It might be the case that we need to do a little work on the crowsetta
code to make csv loading more general -- I'd really appreciate if you can help me figure that out before we have a ton of users testing things and getting angry about encoding errors 😅
It's probably better to use something than our own hand-rolled csv read/write code anyway (as discussed in this issue)
As far as finding the file: A quick way to troubleshoot might be making a dataset with a single audio file and see if it still crashes.
It looks like the crash happened right at the start of checking annotations, so it might not be worth going to all this trouble.
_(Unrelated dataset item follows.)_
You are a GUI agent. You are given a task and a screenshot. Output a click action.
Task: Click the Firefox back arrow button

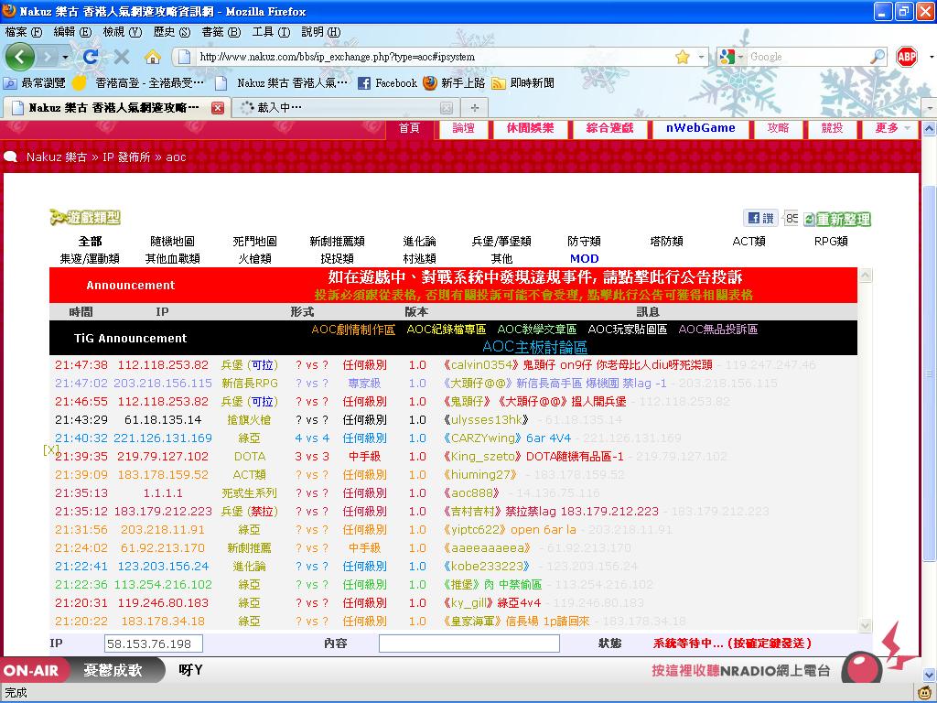click(20, 57)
But if I was going to try and track down the file, I would set a breakpoint with pdb
as far down the stack I can get.
In this case, that looks like it's inside c:\users\richard\anaconda3\envs\vak-env\lib\site-packages\crowsetta\csv.py
.
Specifically this line:
https://github.com/NickleDave/crowsetta/blob/3db98293b7babd1526dc0f28d7919181ec5b591a/src/crowsetta/csv.py#L207
with open(csv_filename, 'r', newline='') as csv_file:
reader = csv.DictReader(csv_file)
# DictReader automatically uses first row (AKA 'header') as fieldnames
# when no argument supplied for fieldnames parameter
# so we use that default to check validity of csv fieldnames
set_header = set(reader.fieldnames)
if set_header != set(CSV_FIELDNAMES):
I would edit the file to look something like this:
with open(csv_filename, 'r', newline='') as csv_file:
reader = csv.DictReader(csv_file)
# DictReader automatically uses first row (AKA 'header') as fieldnames
# when no argument supplied for fieldnames parameter
# so we use that default to check validity of csv fieldnames
try:
set_header = set(reader.fieldnames)
except:
import pdb;pdb.set_trace()
if set_header != set(CSV_FIELDNAMES):
and then when you get an error, just show the filename from the pdb
prompt, e.g.,
(Pdb) p `the bane of our existence: ` + csv_filename
'the bane of our existence: ./data/some-annotation.csv'
Of course be careful with editing the files in site packages since you can't set them back to the originals with git checkout
or anything. You might also want to double check that you fixed the encoding back inside the cp1252.py file so that's not causing some unexpected errors--you definitely shouldn't have to touch that file!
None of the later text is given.